Jennifer Brown has created a book that makes us look at possible reasons why these things happen.  I am in no way making excuses for these killers.  However, as I read her book I began to look at my life and do some comparing.  Funny the things we think about and things we learn. 

Valerie Leftman is the main character in this story.  It is the story of being left behind after a tragic event has occurred.  It is the story of trying to make sense of the world both before and after so that you can move forward with your life.  Valerie’s boyfriend Nick did the unthinkable.  He went into a school and killed several kids.  Valerie saved a life, getting shot in the process.  Nick then killed himself.  The problem is that everyone believes that Valerie was behind this plot and that Nick just carried it out.  Why would they think that?  They had a hate list.  I immediately thought back to the first “slam book” I confiscated.  The girl was anxious to get it back and I didn’t know why until I opened it up.  It was filled with the names of people she didn’t like and why.  I turned it over to the principal.  We took all of these kinds of things seriously as we were fresh out of the Columbine shooting the year before.  It turned out the girl’s parents were going through a divorce, her brother was leaving for college and her best friend had just been killed in an accident.  She was different, which seems funny now that I think back.  I worked in an arts school so to me everyone was unique.  She was venting her frustration out through that slam book.  When does a journal, slam book become something more?  I wondered this because I often give kids a journal when I know they are going through a lot of garbage and tell them they can feel free to  write whatever they need to get it out of their system.  When does it actually go bad?

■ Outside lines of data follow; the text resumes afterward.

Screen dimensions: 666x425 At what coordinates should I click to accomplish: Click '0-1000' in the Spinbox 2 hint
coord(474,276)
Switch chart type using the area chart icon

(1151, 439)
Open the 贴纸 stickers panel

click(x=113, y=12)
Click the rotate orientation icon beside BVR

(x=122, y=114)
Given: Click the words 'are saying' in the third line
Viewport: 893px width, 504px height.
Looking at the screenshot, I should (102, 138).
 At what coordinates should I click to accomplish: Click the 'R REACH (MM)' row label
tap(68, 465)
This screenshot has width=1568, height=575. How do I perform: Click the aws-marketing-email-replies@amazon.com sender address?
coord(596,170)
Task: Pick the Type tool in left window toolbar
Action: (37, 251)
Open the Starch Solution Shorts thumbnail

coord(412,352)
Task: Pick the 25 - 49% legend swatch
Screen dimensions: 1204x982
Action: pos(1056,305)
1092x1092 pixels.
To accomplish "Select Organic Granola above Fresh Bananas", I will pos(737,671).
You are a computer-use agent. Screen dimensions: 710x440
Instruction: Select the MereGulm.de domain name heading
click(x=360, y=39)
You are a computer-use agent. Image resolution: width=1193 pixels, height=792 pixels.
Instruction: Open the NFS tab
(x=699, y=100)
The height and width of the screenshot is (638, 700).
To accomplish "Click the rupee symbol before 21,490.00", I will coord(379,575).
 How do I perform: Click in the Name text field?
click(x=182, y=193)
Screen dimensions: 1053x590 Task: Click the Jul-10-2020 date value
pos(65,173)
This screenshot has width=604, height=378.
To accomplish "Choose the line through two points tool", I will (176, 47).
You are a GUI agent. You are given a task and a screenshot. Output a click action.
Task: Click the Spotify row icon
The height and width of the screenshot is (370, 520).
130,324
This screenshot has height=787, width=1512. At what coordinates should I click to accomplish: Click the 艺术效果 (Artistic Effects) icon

I kept seeing the people who had called Valerie names and made fun of her and her friends, getting by with things. It was so unfair.  She felt like she had no one on her side including her parents. That is why I take all acts of bullying seriously in my classroom and school.  Having parents that don’t believe in you for whatever reason only adds to that stress.

Okay, so here is where I tell you something personal.  I understood how Valerie felt when her parents didn’t believe her innocence.  In their eyes she was guilty by association.  When in eighth grade I had a friend who was doing drugs.  Sitting in art class one day I was defending my right to be her friend.  I passed a note to the student I was talking with and it was confiscated.  I heard nothing from anyone.  I just assumed the teacher had thrown the note away.  My parents had been called to the school where they went through all of my things in my “open-faced” (as in no door) locker looking for drugs.  Then they did the same thing with my room.  They wanted to know where I kept the drugs. There were none.  I was grounded and had to go to the school counselor twice a week for the rest of the school year because of my association with "those" kids. My cousins thought this was so funny..  It was years later one of my cousins told my mom that as she lay in a hospital after an overdose in school she started laughing thinking about her and the other cousins doing drugs and never being suspected while I had been accused of something I didn’t do.  I felt totally betrayed and it took a long time, as in years to repair the damage done to our relationship.  This is one of the themes that runs throughout this book. The theme of broken relationships.  This should be a must read for every kid and teacher from middle grade up.  I know I will have parents say, “But, I don’t want my kids being exposed to that kind of stuff.”  Wake up parents, they are exposed to that and so much more every day.  Let’s teach kids what are actually out there and how to deal with it.